Algo que eu vejo que se dá pouco valor em Vampire Survivors é como o jogo tem criatividade apesar de uma jogabilidade repetitiva. Ele faz isso criando um pequeno senso de mistério e descoberta. Vejam, o problema que tenho com jogos como o Karate Survivor é que o desbloqueio do conteúdo é algo muito mecânico, engessado, sem graça. É só você derrotar 75 inimigos com dano perfurante e pronto, está aqui mais um golpe para sua coleção. Ou Slime 3K: Rise Against Despot que é só acumular essa quantidade de pontos e você mais uma arma nova para o seu deck.
Ainda existe isso em Vampire Survivors, porém não é APENAS isso. Peguemos, por exemplo, como você libera o personagem do missingN▯, uma referência ao clássico MissingNo. de Pokémon. Para isso você tem que ir no estágio de Green Acres com o Hyper Mode e o Hurry Mode ligados e então correr na diagonal até uma certa parte do mapa. De repente ocorrem vários glitches gráficos e parece que a fase quebrou. Então surgem vários inimigos diferentes por todos os lados e caso você consiga derrotar 128 deles você recebe o personagem. Isso faz parecer que há muito mais no universo de Vampire Survivors do que ficar apenas sobrevivendo a hordas e mais hordas de monstros por 20 minutos.

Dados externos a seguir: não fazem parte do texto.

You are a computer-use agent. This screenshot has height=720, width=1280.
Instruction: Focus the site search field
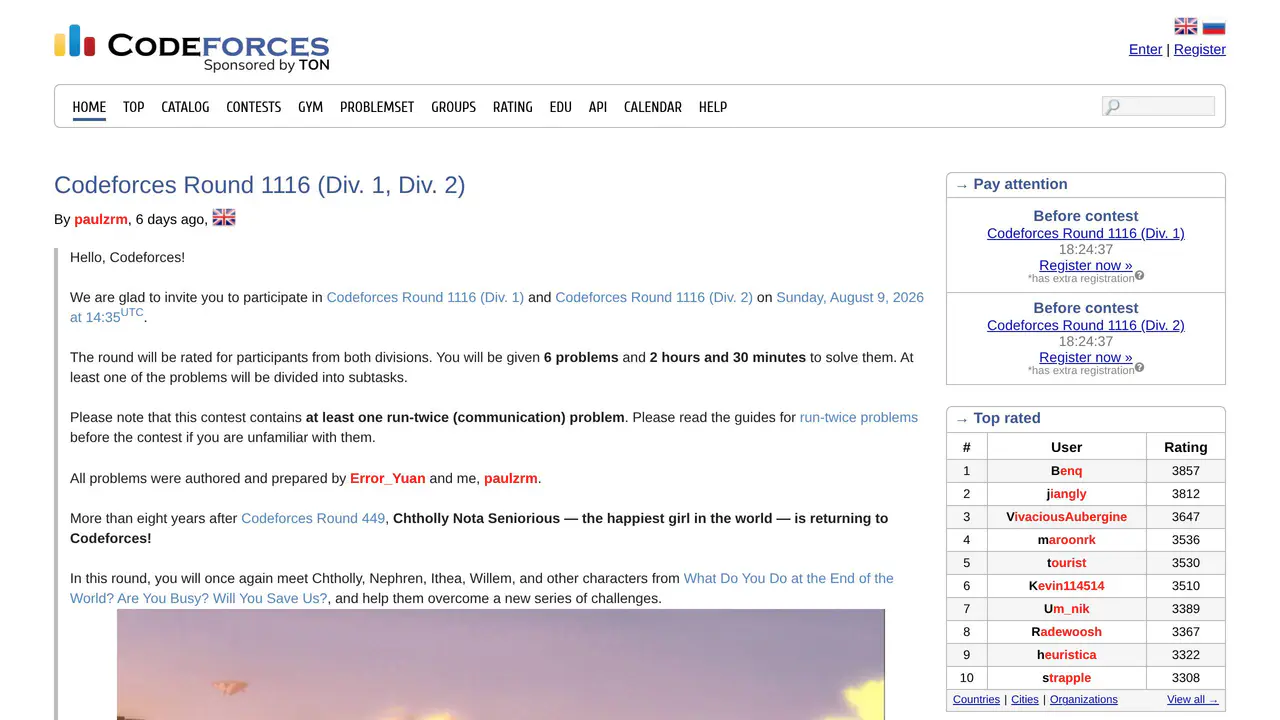(x=1158, y=106)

Isso, para mim, é outro problema. Não se pensou o desafio desses survivors-like para além da, bem, sobrevivência. 20 Minutos Till Dawn tem 15 níveis diferentes de dificuldade que, honestamente, não fazem grandes diferenças assim. Porque tudo que eles fazem é mexer em alguns modificadores de uma partida. Os inimigos ficam um pouco mais fortes, respawnam com mais frequência, você recebe menos experiência, têm menos opções de escolha ao passar de nível, etc. Algo que vai enjoando rápido.
Agora você olha para Vampire Survivors e vê coisas como a fase The Bone Zone. A princípio você acha que é um mapa como qualquer outro, porém ele tem um desafio extra que é um chefão especial, o Sketamari, que fica na parte debaixo da fase. O Sketamari é uma bola enorme de ossos que cresce conforme absorve mais inimigos, então você precisa derrotá-lo o mais rápido possível antes que o tempo da fase termine. Ou então Boss Rash que você enfrenta vários chefões de outras fases numa arena fechada e ainda tem que ficar desviando de uma manada que spawna de tempos em tempos. Coisas muito diferentes do que apenas ter outro mapa com uma temática diferente, mas que funciona da mesma forma que o anterior.
Os outros jogos mal se prestam a fazer algo do tipo. O Karate Survivor tem até umas side quests que pipocam aleatoriamente durante as fases, porém nada que as deixe mais instigantes. É somente repetir a mesma dinâmica em todas as fases e deixar a gameplay girar em torno de uma única gimmick. O saldo final acaba sendo:
KARATE SURVIVOR DIVERTE, MAS…
…cansa!
É mais um jogo que aposta no seguro e evidentemente será bem recepcionado. Todos os jogos que eu citei aqui foram, até mesmo Brotato que para mim é o mais sem-graça dos survivors-like que eu joguei. Os jogos tem essa zona de diversão garantida, porém eu já estou ficando farto disso. Até hoje não consegui ter a mesma reação que tive com Vampire Survivors porque não me parece nenhum dos jogos que testei se empenham de fato para construir uma nova experiência.
Claro que tenho a consciência que nem mesmo arranhei a superfície desse novo subgênero. Não faço ideia das pérolas que existem por lá. Bom, na verdade sim. Há um tempo eu esbarrei com Death Must Die, por enquanto em early access, e tudo que vi do jogo me faz crer que quando ele estiver completo será um competidor de peso para Vampire Survivors. Talvez existam aí outros jogos esperando que eu os encontre (e que um amigo me dê de presente, porque eu não vou arriscar meu dinheiro nessas coisas).Eu só gostaria de ver um novo “argumento de venda” que não fosse uma gimmick diferente. Já tive isso com Dino Survivors, com 20 Minutes Till Dawn, com Slime 3K: Rise Against Despot e agora tive com Karate Survivor. Já não é o bastante!